I glared at Logan. This was his fault.
She continued in her musical voice. “Mr. Abbot has brought around a dumpster, and you can fill it with any garbage from the basement. Of course, if you come across something that you think might have value, set it aside. There are also some wheelbarrows for leaves and other green waste—full loads can be taken around to the compost pile on other side of the boat house.”
This kept getting better and better, I thought, shooting another glare in Logan’s direction. The only thing creepier than a basement, to me, was an old boat house. The wheelbarrows of green waste could be Logan’s job.
“Now, I’ve hired you for the week. Five days, eight hours each day, six hundred dollars for each of you. So if you finish the basement early, there are other tasks I can find for you.
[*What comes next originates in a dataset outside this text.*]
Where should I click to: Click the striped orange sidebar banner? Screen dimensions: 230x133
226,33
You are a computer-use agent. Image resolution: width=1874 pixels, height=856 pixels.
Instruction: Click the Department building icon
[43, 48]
Sound good?”
“Yes, thanks, Ms. Frost,” James said, and Logan and I nodded.
“Call me Natalie, please.” After we nodded, she tottered away on her sensible heels.
Once she was out of earshot, I faced Logan and James. “Nobody said anything about a basement. Or a boat house.”
Logan pointed at Natalie. “Uh, she did.”
“I hate you,” I said, but he and James laughed.
Yep, this would be just like old times.
Chapter Three
Sweet Dreams and Cowbells
The basement opening was on the other side of the wing, so we walked around until we found the large dumpster and wheelbarrows.
“Oh gross,” Logan said from the door. “It smells like the devil’s boil-covered backside.”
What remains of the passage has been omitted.